Life

What Every Co-Sleeping Mom Should Do For Herself

by Sabrina Joy Stevens

Co-sleeping can be fantastic. It makes all the nighttime (would-be) interruptions way easier to manage, it lets you know ]your baby is still breathing, and it maximizes the amount of time you can smell their amazing baby heads and feel their soft little cheeks. I was a happy co-sleeping mom for most of my son’s life (literally until a few days ago), so I know why most co-sleeping parents do it. I also know co-sleeping is a sacrifice for many mamas, so there are some things every co-sleeping mom needs to do for herself tonight if she wants to be able to keep on keepin' on all day after she wakes up.

Aside from getting your room or bed ready for co-sleeping, and making sure your baby is wearing some soft cozy pajamas and a dry overnight diaper, there are some preparations every co-sleeping mama should prioritize for herself. After all, a person isn't just born being able to gracefully deflect sleepy toddler kicks to the face. It takes practice. Same goes for figuring out how to maintain your romantic relationship when your normal time and place for sex are occupied by a small child.

Definitely make time for the following tonight, if you want to keep co-sleeping and keep being the amazing mom you are.

Spend At Least 15 Minutes Totally By Yourself

Especially if you're a stay-at-home mom (SAHM) who co-sleeps, sharing a room and/or a bed with your child means being with them pretty much all day. Squeeze in some time to just be alone, so you don't get too sick of your family. (Yes, that happens, yes, it's totally normal, and no, it doesn't make you a bad mom.)

Find Your Good Headphones

You'll probably need them, if you want to watch anything or listen to a book until you're ready to sleep near your already-sleeping child.

Download A Good Book

Notice that I said "download," not "grab." I know from personal experience that the same baby who can sleep through an outdoor festival will wake up if they hear you turning paper pages every couple of minutes. (Also? Lighting problems.)

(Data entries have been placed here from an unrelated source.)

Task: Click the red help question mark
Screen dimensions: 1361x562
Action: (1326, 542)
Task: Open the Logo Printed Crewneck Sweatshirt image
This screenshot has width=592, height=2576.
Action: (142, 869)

Even if you're a hardcore dead-tree book fan like me, if you're a co-sleeping mom (and especially if you're a stay-at-home mom who co-sleeps), you'll probably have to download the Kindle app on your phone at some point if you want to read any non-board books before your child goes to preschool.

Practice Defensive Postures

If your baby is mobile, or you're co-sleeping with a toddler, keep an arm ready to block any flying feet or sleepy heads. Better a bruised arm than a broken nose, y'know?

Develop A Patience Mantra

"I will not freak out when my child knees me in the stomach. I will not freak out when my child knees me in the stomach..."

Do Some Core Exercises

Holding all the funky positions needed to successfully co-sleep (or especially bed-share) requires a lot of core strength. Squeeze some side planks into your nighttime routine to get ready.

Test Out All Door Knobs, Floorboards, And Other Things That Could Inadvertently Make Noise When Touched

If you have a baby sleeping in your room before you're ready to sleep in your room, you'll need to go in and out after putting them down to rest. Don't be caught off guard by a loud door handle or anything else. Instead, know the quietest possible way out of your room in advance.

This practice will serve you well in the future, too, once your child is sleeping in their own room. Pro-tip: slowly turn a door knob alllll the way in one direction before pulling the door open, and then slooooowly turn it all the way back the other way after it's in place. Don't forfeit all your hard bedtime work to a loud door.

Find Your Favorite Pajamas

Maximize comfort by wearing the softest, best pajamas you own. You may not be able to sleep in any position you want (especially if you're breastfeeding), but having a comfy layer next to your skin is still awesome.

Make Out With Your Partner Before Bedtime, If Possible

For moms who are in a relationship, co-sleeping forces you to get really creative about alone time with your partner. Squeezing in time to be romantic, that doesn't revolve around your bedroom at bedtime, is a must.

Flop Around In Every Position You Won’t Be Able To Enjoy When Bedtime Comes

Co-sleeping can limit your sleeping positions, since big floppy movements can wake the baby (especially if you're bed-sharing). Shake out all your otherwise bound-to-be-pent-up-and-drive-you-nuts wiggles ASAP.

Stretch

Sleeping in basically the same position alllll night long can be taxing on your muscles. Limber up beforehand (and after) so you don't get too sore.

Take A Nice, Hot Shower Or Bath

I never need an excuse to take a nice hot shower, but "I'm going to be cuddled close for hours on end with two people I don't want to think I'm smelly" is a pretty good one if I did.

Find A Soft Midnight Snack

Maybe it's because I was breastfeeding, but I always got hungry if I woke up in the middle of the night while sleeping near my son. Then, not only would I have to debate whether I was hungry enough to try to sneak out of bed and get something to eat, if I had something to eat, I'd have to figure out if I could eat it without crunching or otherwise waking him up.

Spare yourself that trouble: find a nice, soft snack, without a noisy wrapper, before you head to bed for the night. You'll thank me later.